### Extracted text
::::

You are not logged in. LOG IN NOW >

Occupy Wall Street's Situational Awareness

BY Nick Judd | Thursday, November 17 2011

Occupy Wall Street's tech team has produced this, a scalable Ushahidi map that now hosts reports on the ground from the protesters' ongoing actions in and around Wall Street. It aggregates emailed reports, web-submitted ones and tweets that note a location and have the hashtag #occupymap.

Occupiers will use it today to monitor the goings-on in lower Manhattan and around the city as they are already two hours into a day of action, amassing at the foot of the New York Stock Exchange and throughout New York's financial district in a massive, un-permitted protest.

Mostly, the map now contains tweets from Mother Jones' Josh Harkinson, who is in the ground with the protesters and reporting on the march minute-by-minute as protesters delay the opening New York Stock Exchange's opening bell. The Guardian's Adam Gabbatt is also there, as is freelancer Melissa Gira Grant and a score of others.

A new occupiers' wiki lists other upcoming tools, including an email tool and a CRM system to collect and sort email addresses and send mass emails.

::::

### Dataset content
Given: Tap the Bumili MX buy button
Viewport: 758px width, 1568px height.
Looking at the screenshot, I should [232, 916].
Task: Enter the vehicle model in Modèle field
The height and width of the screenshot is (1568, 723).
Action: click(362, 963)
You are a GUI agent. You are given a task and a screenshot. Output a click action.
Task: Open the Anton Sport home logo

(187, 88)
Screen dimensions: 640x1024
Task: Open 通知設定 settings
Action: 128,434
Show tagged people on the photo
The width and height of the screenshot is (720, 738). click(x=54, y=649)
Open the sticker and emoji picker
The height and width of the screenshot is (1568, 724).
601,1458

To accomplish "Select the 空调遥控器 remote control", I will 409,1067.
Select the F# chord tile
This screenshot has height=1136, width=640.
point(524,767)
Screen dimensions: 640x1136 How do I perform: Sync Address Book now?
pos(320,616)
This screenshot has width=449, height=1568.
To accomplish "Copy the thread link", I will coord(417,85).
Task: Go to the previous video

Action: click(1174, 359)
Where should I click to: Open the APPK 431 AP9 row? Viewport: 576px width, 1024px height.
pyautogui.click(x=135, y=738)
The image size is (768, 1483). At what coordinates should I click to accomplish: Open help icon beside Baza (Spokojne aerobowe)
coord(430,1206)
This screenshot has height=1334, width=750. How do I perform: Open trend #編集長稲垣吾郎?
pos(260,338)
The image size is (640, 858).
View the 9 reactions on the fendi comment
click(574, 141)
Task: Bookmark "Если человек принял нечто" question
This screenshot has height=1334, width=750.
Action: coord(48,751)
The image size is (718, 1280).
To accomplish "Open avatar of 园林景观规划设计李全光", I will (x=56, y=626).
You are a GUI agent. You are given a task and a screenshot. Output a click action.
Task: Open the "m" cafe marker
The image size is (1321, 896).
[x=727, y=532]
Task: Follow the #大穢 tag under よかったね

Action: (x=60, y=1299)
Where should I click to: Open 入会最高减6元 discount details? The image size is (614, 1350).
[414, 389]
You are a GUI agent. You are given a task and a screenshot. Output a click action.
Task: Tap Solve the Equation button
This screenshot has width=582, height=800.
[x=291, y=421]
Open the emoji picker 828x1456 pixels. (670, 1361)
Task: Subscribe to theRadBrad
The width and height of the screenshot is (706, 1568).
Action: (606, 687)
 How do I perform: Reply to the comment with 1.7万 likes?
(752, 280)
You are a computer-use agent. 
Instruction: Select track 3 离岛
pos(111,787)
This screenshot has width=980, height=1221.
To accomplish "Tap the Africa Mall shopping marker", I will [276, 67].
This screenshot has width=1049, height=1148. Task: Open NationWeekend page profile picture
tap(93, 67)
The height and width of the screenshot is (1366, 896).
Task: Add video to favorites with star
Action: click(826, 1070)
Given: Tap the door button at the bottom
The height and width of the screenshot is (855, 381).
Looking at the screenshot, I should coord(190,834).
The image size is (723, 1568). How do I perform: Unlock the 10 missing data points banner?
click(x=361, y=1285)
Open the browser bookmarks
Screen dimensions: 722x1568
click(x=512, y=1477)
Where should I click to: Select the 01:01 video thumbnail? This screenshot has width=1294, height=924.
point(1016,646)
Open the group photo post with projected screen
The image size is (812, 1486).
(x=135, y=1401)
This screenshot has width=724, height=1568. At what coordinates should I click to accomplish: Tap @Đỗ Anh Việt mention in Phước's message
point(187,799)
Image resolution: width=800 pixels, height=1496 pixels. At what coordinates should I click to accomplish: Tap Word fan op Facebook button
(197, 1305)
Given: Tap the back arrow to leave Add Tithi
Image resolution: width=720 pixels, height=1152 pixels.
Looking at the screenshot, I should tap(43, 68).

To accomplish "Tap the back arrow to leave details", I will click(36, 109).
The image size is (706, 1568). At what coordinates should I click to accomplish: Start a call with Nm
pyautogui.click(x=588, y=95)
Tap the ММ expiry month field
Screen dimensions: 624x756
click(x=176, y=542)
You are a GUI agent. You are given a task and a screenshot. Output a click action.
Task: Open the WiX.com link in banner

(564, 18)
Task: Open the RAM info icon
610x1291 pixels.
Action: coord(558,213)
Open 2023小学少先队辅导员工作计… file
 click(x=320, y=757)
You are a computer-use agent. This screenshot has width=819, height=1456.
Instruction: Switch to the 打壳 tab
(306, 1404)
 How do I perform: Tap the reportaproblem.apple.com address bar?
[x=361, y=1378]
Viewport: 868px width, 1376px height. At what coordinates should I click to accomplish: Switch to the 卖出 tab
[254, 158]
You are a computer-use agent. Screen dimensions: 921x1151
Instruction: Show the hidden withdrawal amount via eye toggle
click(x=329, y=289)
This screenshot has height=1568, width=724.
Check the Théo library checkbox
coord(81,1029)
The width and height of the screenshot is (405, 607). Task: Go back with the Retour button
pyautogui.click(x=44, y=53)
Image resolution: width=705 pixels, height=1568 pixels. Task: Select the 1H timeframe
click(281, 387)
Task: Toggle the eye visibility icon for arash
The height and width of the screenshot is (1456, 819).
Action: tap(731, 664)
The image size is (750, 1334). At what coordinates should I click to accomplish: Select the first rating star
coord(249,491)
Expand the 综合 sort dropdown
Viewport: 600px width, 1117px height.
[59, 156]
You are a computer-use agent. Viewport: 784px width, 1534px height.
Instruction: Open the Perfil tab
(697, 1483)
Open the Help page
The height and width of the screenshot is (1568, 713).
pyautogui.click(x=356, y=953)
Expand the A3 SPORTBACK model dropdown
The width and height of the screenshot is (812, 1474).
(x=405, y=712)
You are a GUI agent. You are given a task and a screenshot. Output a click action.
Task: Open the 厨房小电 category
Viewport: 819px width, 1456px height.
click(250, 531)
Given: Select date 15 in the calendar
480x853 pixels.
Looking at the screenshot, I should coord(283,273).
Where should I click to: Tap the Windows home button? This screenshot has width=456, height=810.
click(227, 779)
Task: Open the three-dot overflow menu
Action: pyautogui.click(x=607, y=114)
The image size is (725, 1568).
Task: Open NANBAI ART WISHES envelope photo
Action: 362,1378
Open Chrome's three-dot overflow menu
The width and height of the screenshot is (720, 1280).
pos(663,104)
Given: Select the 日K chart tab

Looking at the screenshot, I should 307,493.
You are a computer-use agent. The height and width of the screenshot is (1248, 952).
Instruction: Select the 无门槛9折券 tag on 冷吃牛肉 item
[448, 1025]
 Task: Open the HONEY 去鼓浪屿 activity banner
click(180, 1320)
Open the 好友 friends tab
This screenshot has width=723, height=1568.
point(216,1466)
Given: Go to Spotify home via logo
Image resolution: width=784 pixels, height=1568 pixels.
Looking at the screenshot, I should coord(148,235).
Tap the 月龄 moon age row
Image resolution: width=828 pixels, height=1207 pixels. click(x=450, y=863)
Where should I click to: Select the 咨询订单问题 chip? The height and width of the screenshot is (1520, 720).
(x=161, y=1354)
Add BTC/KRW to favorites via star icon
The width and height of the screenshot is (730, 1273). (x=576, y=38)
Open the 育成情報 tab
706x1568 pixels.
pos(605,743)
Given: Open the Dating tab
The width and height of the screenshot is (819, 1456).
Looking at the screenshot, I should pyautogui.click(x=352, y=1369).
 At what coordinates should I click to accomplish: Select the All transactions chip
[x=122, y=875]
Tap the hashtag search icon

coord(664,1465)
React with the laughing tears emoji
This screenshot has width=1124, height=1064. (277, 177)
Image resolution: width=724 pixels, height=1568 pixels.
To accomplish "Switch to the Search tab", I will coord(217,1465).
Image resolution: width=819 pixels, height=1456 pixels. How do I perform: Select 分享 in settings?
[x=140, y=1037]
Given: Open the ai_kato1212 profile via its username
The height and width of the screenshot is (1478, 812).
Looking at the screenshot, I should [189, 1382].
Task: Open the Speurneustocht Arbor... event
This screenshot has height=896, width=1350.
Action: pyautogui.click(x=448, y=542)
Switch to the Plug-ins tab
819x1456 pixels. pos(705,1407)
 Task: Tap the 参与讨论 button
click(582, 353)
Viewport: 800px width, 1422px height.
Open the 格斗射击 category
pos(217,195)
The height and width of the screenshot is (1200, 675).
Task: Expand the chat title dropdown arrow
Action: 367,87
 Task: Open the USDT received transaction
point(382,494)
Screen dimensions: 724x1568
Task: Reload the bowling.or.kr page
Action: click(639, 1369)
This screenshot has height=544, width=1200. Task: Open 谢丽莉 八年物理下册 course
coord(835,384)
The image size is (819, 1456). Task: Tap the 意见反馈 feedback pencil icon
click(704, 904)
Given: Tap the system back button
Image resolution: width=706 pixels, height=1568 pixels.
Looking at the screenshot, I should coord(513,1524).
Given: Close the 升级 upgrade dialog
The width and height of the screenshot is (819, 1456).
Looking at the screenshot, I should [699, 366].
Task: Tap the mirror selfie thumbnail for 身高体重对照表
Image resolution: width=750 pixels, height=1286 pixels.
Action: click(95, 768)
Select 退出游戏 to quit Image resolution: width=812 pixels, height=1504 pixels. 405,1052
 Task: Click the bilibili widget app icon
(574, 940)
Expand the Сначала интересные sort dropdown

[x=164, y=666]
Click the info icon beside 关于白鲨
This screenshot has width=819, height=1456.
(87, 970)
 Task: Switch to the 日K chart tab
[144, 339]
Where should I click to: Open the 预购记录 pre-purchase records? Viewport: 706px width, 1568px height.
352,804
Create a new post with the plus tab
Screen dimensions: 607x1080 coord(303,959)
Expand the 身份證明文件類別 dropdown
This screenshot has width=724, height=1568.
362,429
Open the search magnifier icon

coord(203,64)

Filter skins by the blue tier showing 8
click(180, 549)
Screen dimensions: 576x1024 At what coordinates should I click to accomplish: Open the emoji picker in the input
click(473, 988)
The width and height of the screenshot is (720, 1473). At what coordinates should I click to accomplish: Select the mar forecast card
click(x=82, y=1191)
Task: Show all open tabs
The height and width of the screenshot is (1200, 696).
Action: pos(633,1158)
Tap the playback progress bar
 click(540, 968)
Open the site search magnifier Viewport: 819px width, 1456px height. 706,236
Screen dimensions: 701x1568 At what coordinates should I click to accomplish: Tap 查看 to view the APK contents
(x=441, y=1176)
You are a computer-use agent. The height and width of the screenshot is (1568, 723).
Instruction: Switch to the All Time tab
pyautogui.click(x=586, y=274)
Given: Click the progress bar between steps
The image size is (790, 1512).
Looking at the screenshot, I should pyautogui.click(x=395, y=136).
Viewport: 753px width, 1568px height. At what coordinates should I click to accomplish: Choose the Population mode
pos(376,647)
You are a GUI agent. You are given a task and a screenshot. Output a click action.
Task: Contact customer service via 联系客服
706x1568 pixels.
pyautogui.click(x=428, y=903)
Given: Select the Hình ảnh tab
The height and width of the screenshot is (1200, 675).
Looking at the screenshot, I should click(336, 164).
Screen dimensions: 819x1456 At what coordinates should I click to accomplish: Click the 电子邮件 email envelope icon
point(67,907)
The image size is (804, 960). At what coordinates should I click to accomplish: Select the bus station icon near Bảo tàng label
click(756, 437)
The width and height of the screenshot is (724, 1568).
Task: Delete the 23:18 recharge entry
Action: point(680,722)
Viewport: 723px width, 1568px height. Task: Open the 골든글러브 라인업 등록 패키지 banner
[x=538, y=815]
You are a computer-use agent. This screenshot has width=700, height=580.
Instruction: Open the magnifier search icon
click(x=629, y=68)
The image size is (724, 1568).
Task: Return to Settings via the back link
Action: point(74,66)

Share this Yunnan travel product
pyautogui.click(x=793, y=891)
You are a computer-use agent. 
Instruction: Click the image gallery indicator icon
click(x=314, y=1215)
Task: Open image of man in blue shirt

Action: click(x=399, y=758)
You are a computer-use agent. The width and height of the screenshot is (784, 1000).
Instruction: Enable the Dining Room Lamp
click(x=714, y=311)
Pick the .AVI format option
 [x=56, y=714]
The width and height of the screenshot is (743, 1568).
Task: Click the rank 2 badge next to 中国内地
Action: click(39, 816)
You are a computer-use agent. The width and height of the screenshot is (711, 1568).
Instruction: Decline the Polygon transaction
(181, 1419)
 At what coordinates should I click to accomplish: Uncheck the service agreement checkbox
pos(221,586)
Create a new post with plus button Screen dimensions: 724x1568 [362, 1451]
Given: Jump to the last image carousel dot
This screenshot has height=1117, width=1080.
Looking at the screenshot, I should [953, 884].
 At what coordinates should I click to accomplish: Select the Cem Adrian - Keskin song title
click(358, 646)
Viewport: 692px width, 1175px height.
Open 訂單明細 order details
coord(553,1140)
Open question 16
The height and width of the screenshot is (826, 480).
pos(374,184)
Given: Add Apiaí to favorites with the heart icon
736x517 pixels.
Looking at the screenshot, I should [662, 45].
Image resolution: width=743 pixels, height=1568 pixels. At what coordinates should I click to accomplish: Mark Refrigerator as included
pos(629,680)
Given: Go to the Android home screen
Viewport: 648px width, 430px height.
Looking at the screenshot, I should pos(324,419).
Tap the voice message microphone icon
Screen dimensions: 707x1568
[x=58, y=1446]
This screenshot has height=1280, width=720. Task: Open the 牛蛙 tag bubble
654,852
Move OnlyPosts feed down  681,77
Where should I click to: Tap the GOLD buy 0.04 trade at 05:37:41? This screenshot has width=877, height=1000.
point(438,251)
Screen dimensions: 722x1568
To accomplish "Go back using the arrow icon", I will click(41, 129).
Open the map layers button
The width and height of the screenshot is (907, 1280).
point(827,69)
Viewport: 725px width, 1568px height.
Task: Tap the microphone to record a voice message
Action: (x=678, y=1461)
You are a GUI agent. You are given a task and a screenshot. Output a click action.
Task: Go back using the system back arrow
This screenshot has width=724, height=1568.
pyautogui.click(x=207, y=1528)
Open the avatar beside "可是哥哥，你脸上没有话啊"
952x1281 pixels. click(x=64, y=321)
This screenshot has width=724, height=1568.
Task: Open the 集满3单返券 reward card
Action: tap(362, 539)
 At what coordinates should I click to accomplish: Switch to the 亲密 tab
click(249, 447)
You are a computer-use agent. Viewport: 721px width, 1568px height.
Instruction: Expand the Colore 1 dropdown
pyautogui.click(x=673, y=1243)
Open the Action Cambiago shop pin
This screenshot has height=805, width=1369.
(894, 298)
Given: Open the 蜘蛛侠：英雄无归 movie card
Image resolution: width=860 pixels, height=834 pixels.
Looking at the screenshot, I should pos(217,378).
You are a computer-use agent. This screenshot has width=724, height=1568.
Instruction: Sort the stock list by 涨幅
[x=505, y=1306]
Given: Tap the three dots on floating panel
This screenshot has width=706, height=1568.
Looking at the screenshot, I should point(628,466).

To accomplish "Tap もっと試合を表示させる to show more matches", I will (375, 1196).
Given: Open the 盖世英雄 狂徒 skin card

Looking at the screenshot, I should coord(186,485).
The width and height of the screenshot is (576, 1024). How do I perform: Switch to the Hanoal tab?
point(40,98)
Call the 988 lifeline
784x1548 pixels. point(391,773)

::::

### Required actions
1) Answer from the Occupy Wall Street article:
(a) Which hashtag must a tweet include for the map to collect it?
(b) Where are the protesters amassing?
(c) What is the CRM system listed on the new wiki meant to do?
2) Could you carry the Occupy Wall Street article on past its final sentence?
You can leave the rows aside.

### Results
1)
(a) #occupymap
(b) At the foot of the New York Stock Exchange and throughout New York's financial district.
(c) Collect and sort email addresses and send mass emails.

2)
From that wiki, the occupiers' Internet Working Group outlines a number of other projects they're working on:

In addition to the work described here, members of the Working Groups are working on projects that address needs of the #OWS community. This includes:

  • The PermaBank. This project will create a 'people's Craigslist' that facilitates offers of volunteer help, services and equipment, alongside requests for these items. At the core of this is the creation of categories and tagging functions that allow for individual occupations to use the raw data as they see fit.
  • Occupy.org will be a site that includes a map of all occupations with contact info. It may host other functions as well.
  • Operating the OWS Outreach CRM, specifically CiviCRM, for managing listservs and one-way email communication to large lists.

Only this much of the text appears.